What to produce :: Search the records below for the string "Vehicles", and report each line that contains it.

Material provided ::
◇ ◇ ◇ ◇ ◇ ◇ ◇

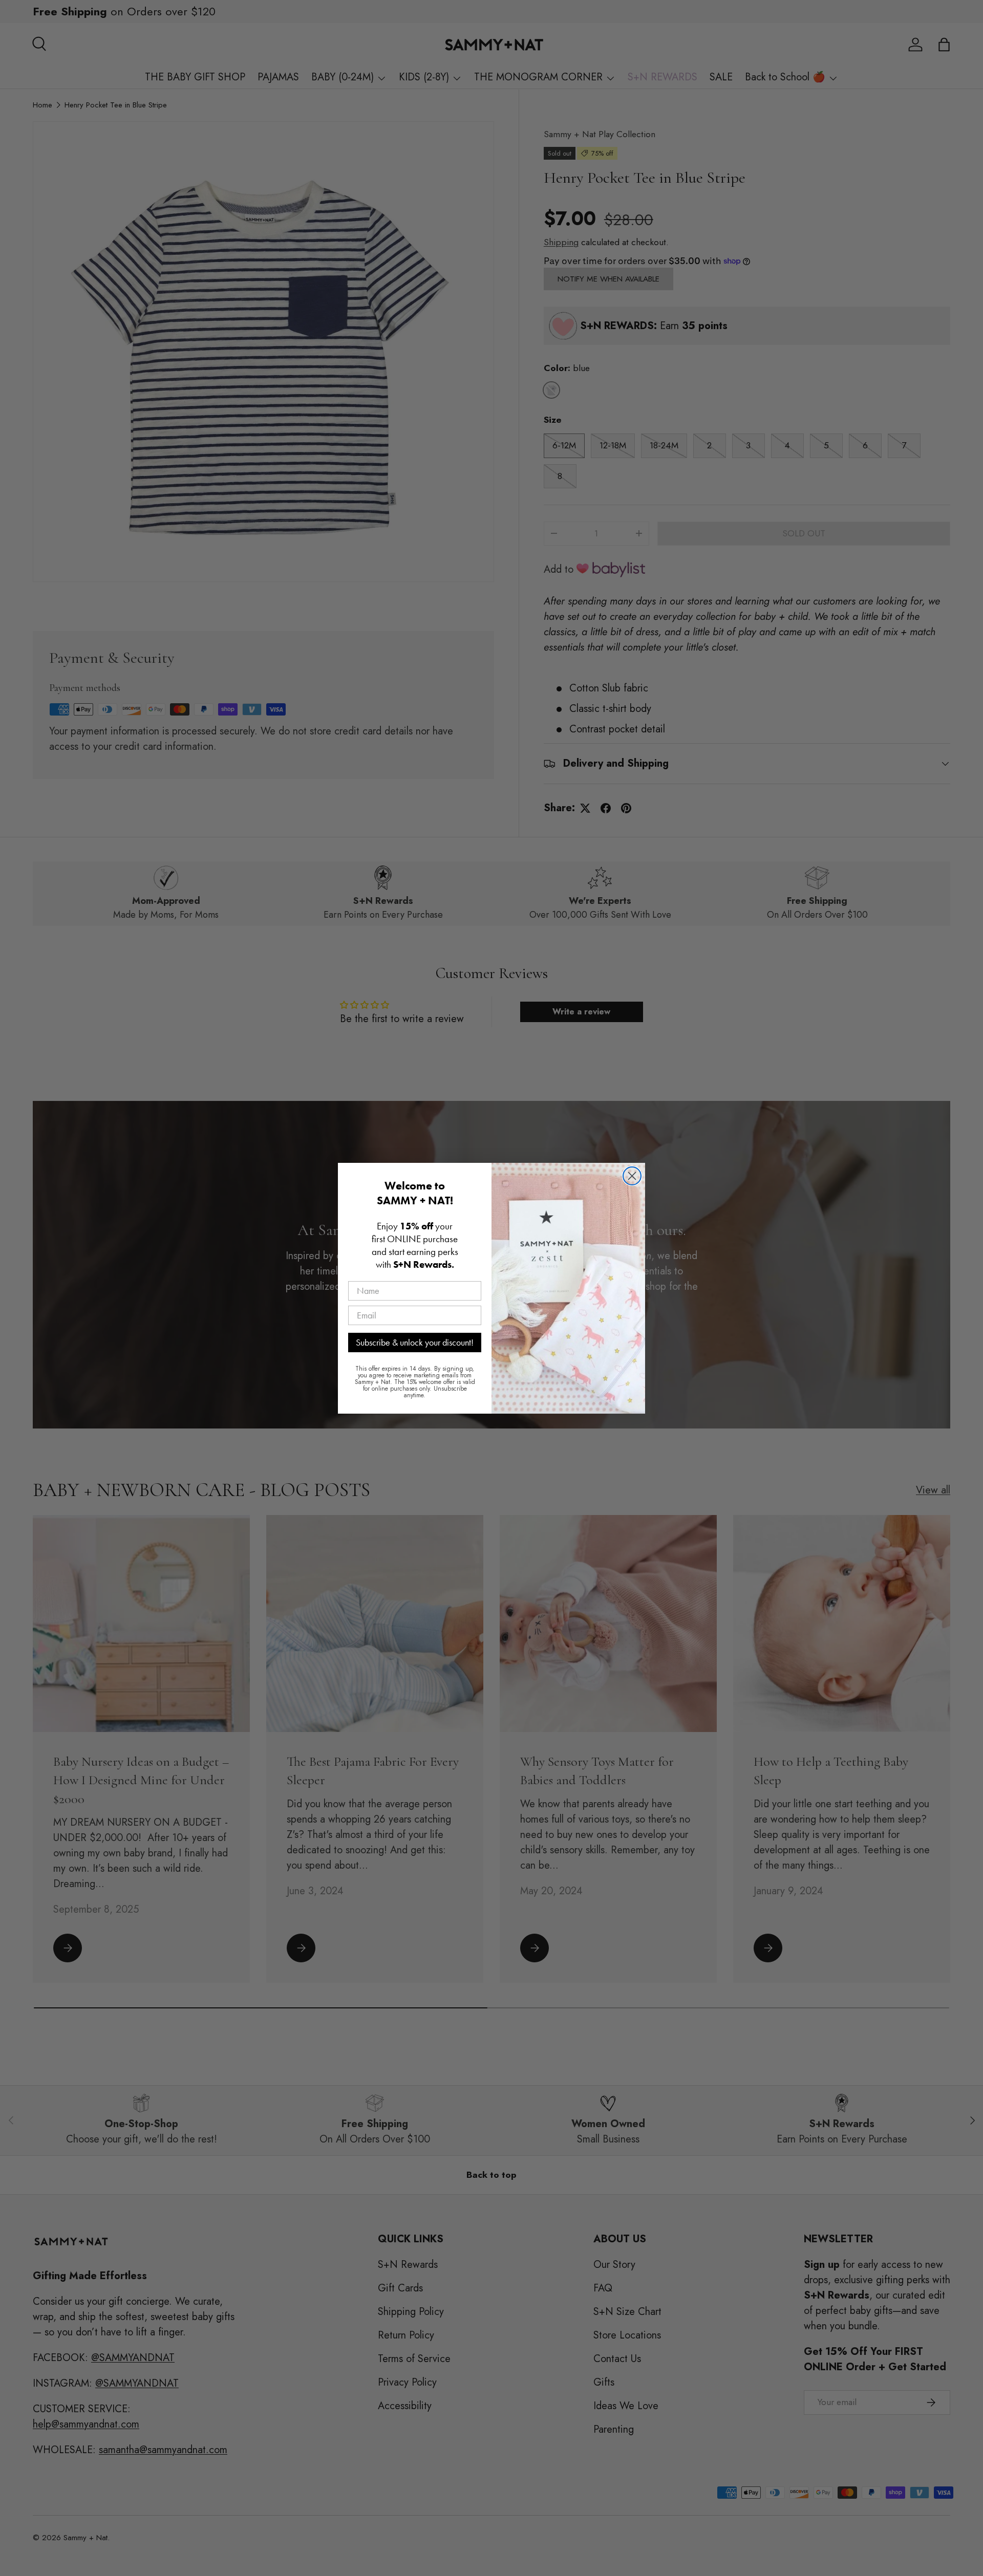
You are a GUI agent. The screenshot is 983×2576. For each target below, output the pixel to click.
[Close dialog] (632, 1176)
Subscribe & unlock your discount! (415, 1342)
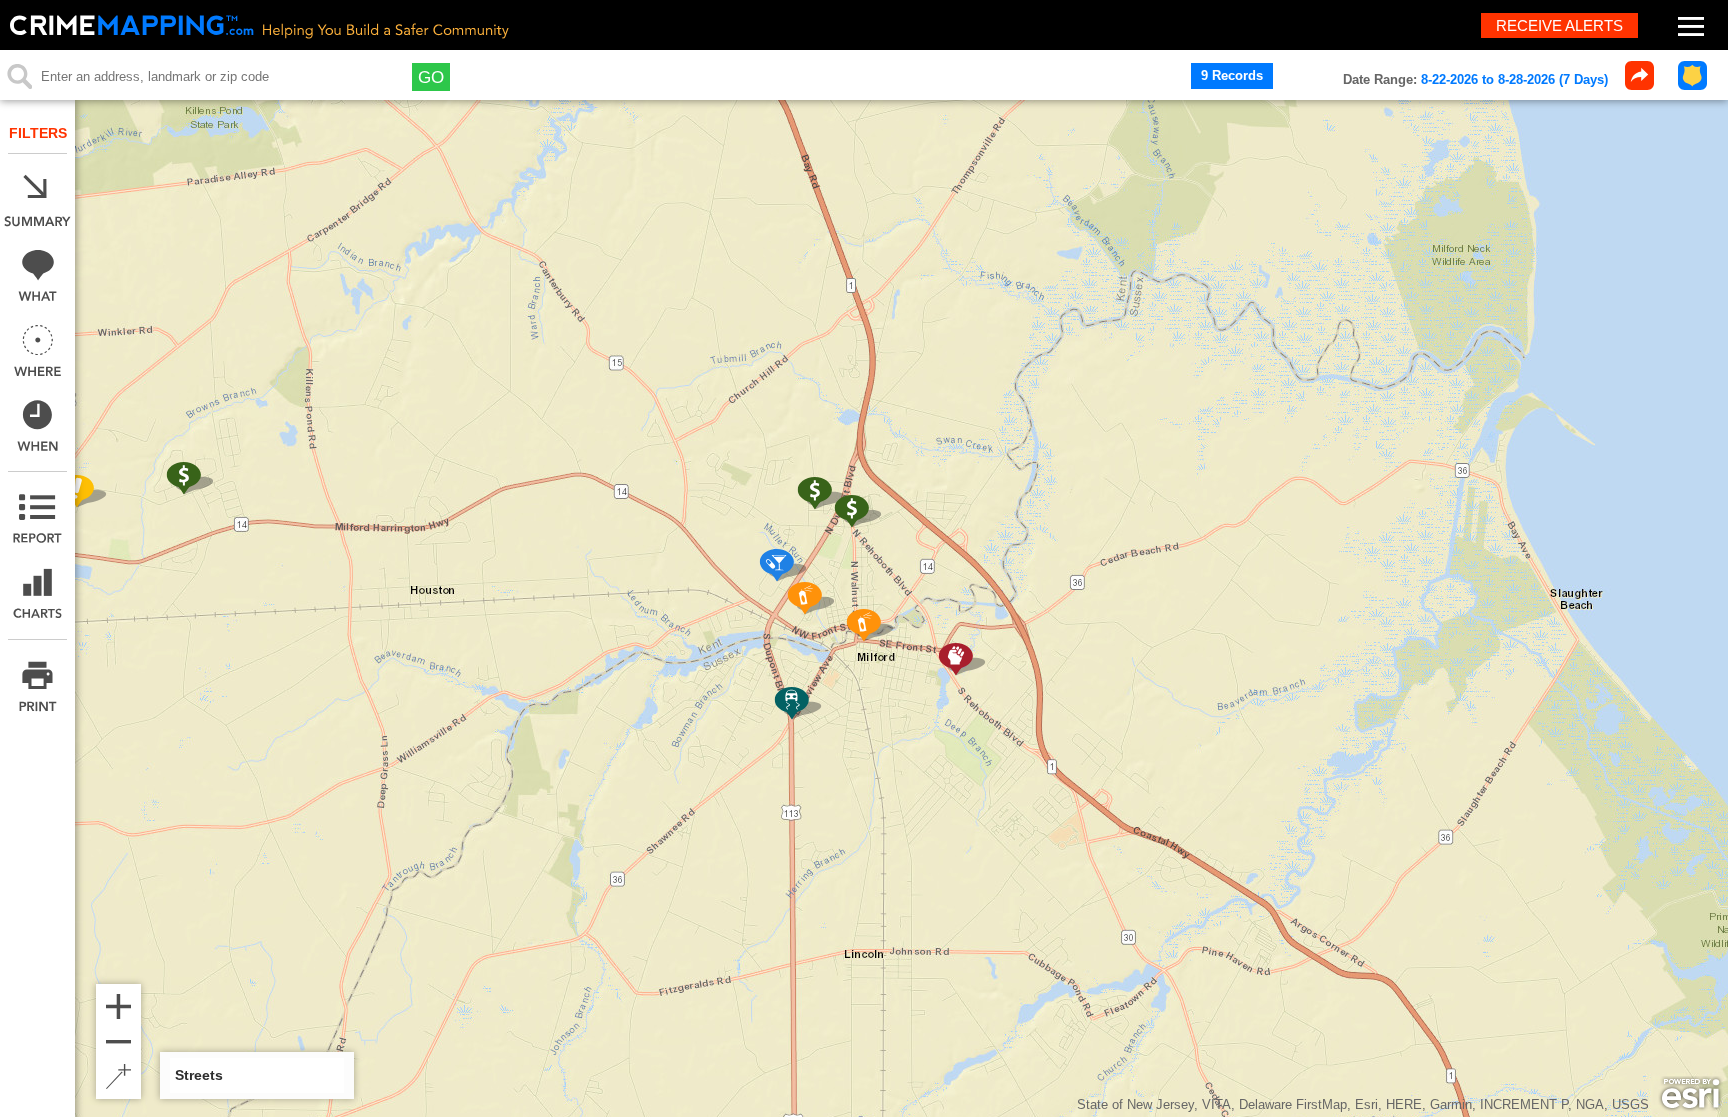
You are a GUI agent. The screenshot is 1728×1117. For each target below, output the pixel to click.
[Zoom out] (118, 1041)
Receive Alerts (1559, 25)
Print (37, 686)
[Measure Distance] (118, 1076)
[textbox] (207, 77)
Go (431, 77)
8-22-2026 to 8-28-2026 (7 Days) (1514, 79)
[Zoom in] (118, 1006)
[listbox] (257, 1075)
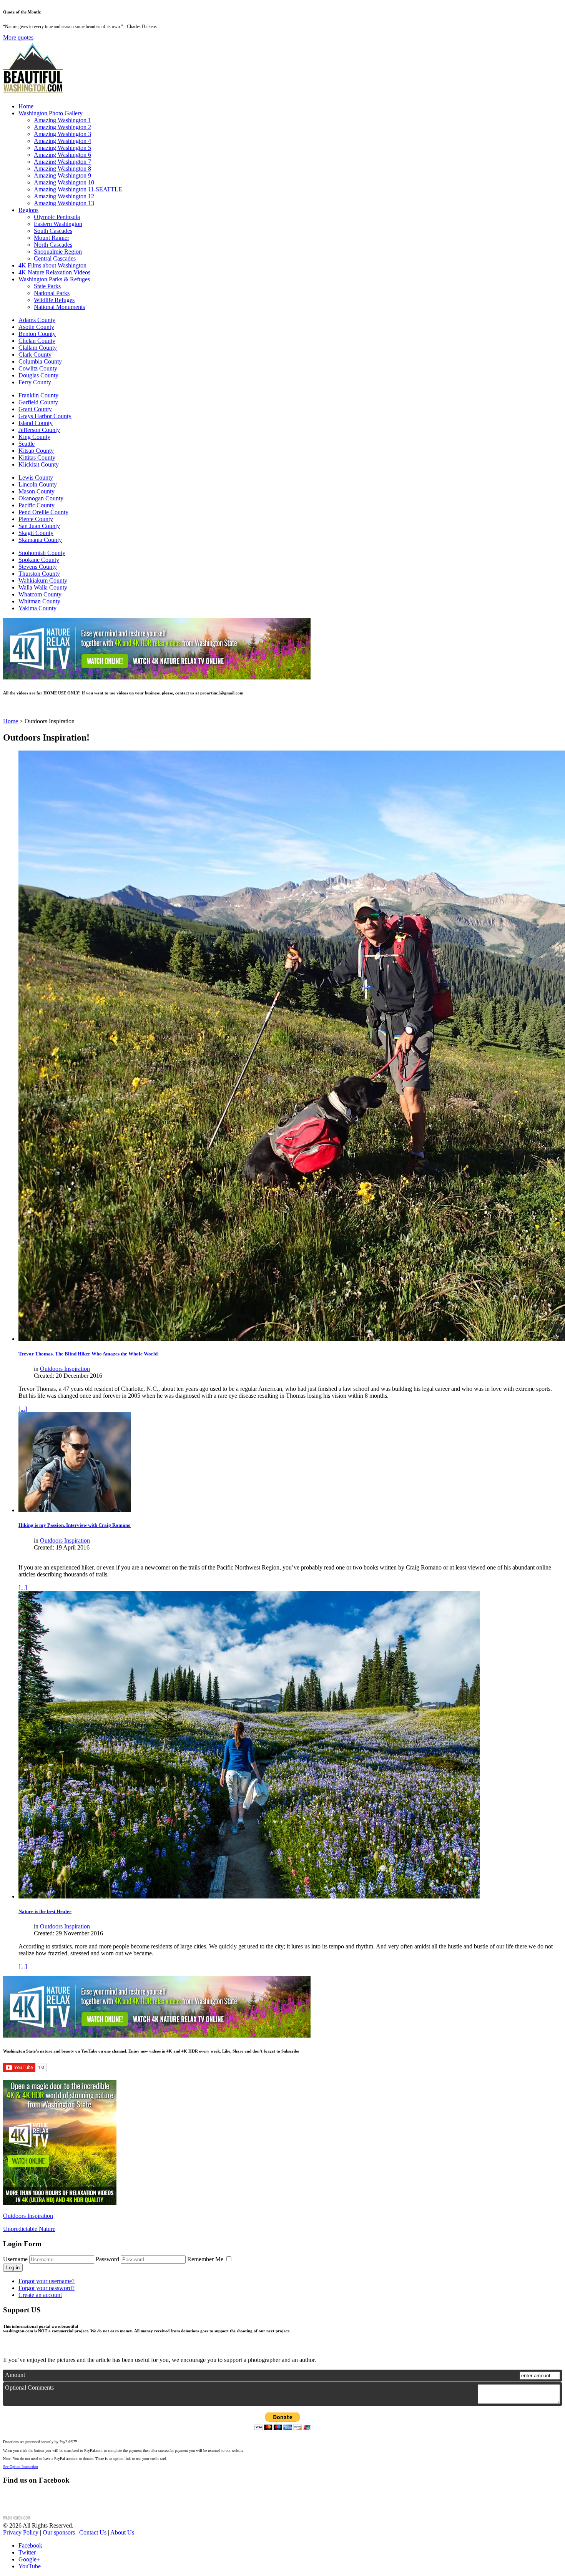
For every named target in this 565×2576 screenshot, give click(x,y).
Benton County (37, 334)
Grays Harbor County (44, 416)
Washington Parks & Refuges (54, 279)
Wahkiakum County (42, 580)
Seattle (26, 443)
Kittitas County (36, 457)
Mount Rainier (51, 237)
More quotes (18, 37)
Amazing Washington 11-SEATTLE (78, 189)
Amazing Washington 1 (62, 120)
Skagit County (35, 533)
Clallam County (37, 347)
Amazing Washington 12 (64, 196)
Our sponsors (59, 2532)
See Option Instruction (20, 2467)
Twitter (27, 2552)
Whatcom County (39, 594)
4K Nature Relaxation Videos (54, 272)
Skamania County (40, 539)
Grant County (35, 409)
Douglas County (38, 375)
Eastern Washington (58, 224)
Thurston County (39, 573)
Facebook (30, 2545)
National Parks (52, 293)
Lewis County (35, 477)
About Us (122, 2532)
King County (34, 436)
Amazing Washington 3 (62, 134)
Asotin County (36, 327)
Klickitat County (38, 464)
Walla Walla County (42, 587)
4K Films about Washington (52, 265)
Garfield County (38, 402)
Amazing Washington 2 (62, 127)
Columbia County (40, 361)
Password (107, 2259)
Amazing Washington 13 (64, 203)
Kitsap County (36, 450)
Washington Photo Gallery (50, 113)
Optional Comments (29, 2387)
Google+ (29, 2559)
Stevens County (37, 566)
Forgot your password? (46, 2288)
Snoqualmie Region (58, 251)
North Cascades (53, 244)
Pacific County (36, 505)
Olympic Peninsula (57, 217)
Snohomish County (41, 553)
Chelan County (36, 340)
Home (25, 106)
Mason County (36, 491)
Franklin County (38, 395)
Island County (35, 423)
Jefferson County (39, 430)
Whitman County (39, 601)
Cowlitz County (37, 368)
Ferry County (34, 382)
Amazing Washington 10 (64, 182)
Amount (15, 2375)
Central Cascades (55, 258)
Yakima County (37, 608)
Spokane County (38, 559)
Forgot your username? (46, 2281)
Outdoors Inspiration (65, 1368)
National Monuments (59, 307)
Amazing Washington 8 (62, 168)
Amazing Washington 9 (62, 175)
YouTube (29, 2566)
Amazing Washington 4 (62, 141)
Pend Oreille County (43, 512)
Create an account (40, 2295)
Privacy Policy (20, 2532)
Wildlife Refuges (54, 300)
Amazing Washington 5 (62, 147)
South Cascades (53, 231)
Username (15, 2259)
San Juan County (39, 526)
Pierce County (35, 519)
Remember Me (206, 2259)
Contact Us (92, 2532)
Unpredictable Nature (29, 2229)
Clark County (35, 354)
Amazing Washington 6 (62, 154)
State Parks (47, 286)
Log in (13, 2267)
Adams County (36, 320)
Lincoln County (37, 484)
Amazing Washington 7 (62, 161)
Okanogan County (40, 498)
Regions (28, 210)
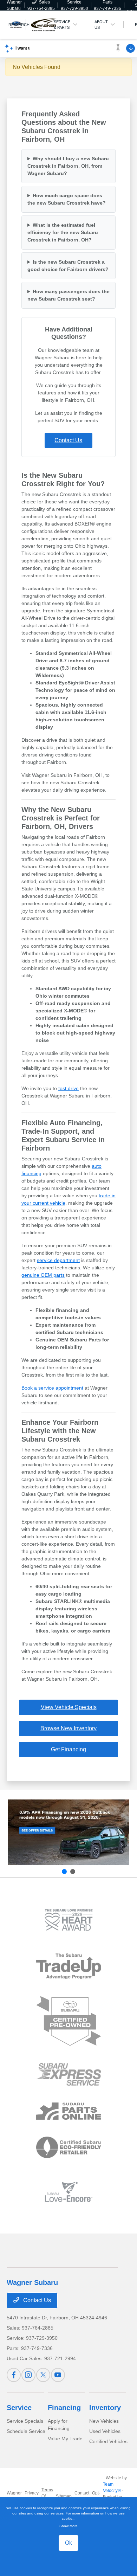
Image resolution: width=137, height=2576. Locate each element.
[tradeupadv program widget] (68, 1966)
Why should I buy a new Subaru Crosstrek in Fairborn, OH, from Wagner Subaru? (68, 166)
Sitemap (64, 2496)
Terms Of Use (47, 2496)
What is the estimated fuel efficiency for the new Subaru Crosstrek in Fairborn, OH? (62, 232)
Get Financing (68, 1749)
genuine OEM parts (43, 1275)
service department (58, 1260)
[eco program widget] (68, 2147)
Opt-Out (96, 2496)
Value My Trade (65, 2438)
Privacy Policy (32, 2496)
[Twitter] (43, 2375)
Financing (64, 2407)
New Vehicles (104, 2421)
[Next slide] (72, 1871)
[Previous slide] (64, 1871)
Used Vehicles (104, 2431)
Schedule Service (26, 2431)
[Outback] (68, 1832)
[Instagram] (28, 2375)
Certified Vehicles (108, 2441)
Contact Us (68, 440)
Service (19, 2407)
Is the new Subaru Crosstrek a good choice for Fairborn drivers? (68, 265)
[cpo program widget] (68, 2021)
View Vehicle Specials (69, 1707)
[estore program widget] (68, 2111)
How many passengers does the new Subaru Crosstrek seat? (68, 295)
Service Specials (25, 2421)
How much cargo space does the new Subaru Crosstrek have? (66, 199)
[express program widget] (68, 2074)
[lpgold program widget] (68, 1920)
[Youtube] (58, 2375)
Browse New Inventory (68, 1728)
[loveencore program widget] (68, 2192)
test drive (68, 1088)
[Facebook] (14, 2375)
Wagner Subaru (14, 2496)
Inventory (105, 2407)
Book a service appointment (52, 1388)
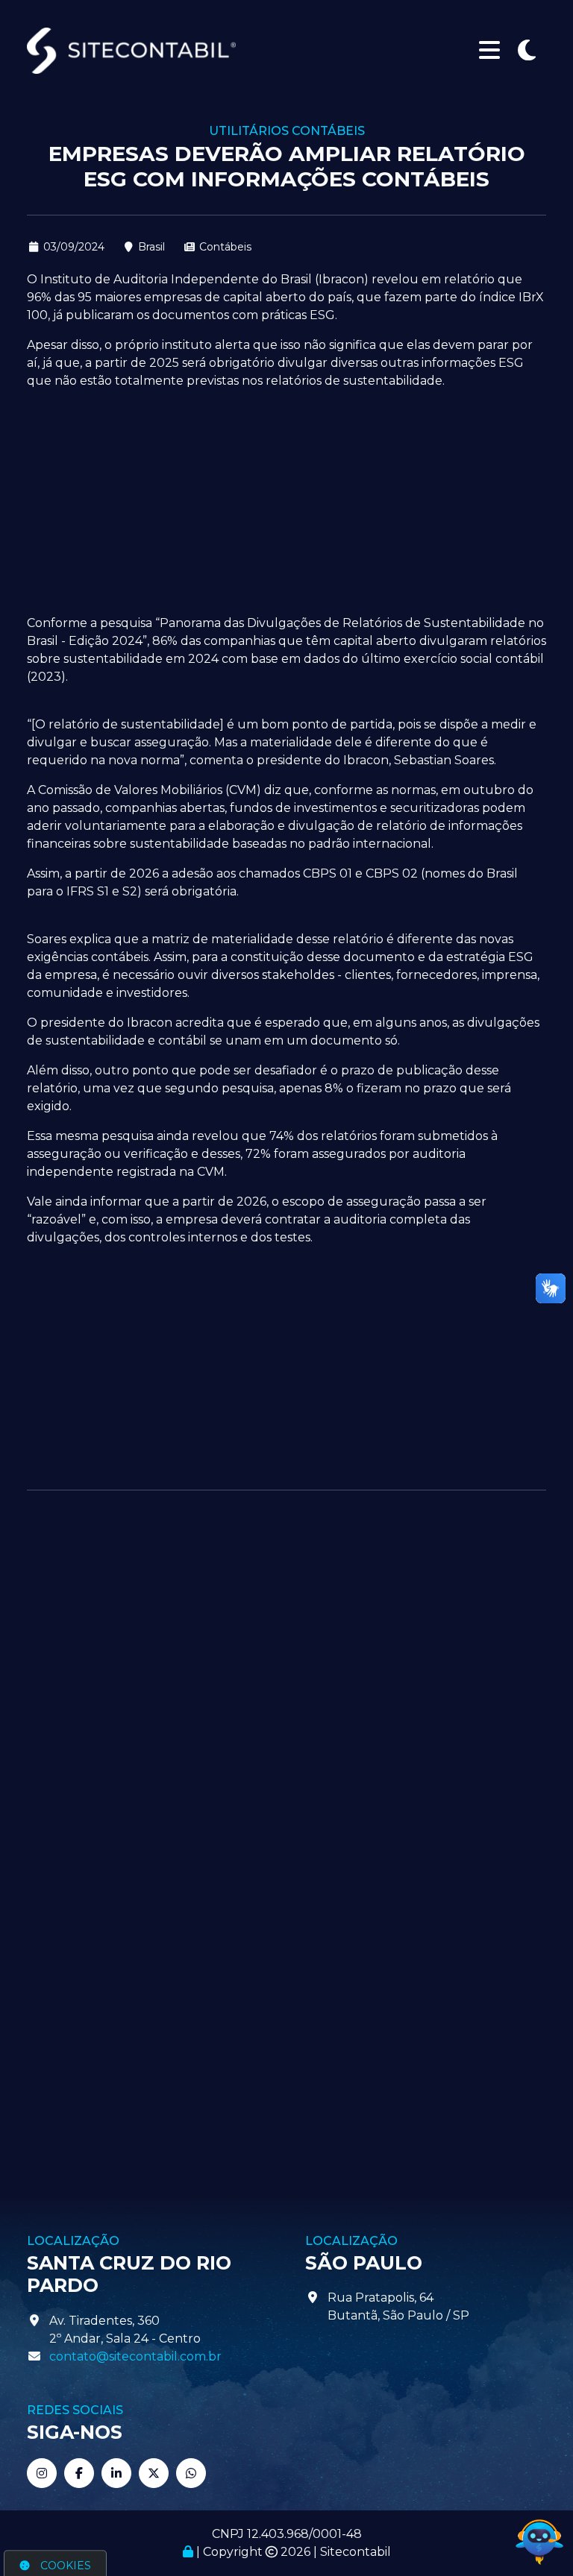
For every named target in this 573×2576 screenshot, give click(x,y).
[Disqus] (286, 1699)
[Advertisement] (286, 506)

◇ ◇ ◇ ◇ ◇ ◇ ◇

Answer to this problem ::
New Vehicles (104, 2421)
Used Vehicles (104, 2431)
Certified Vehicles (108, 2441)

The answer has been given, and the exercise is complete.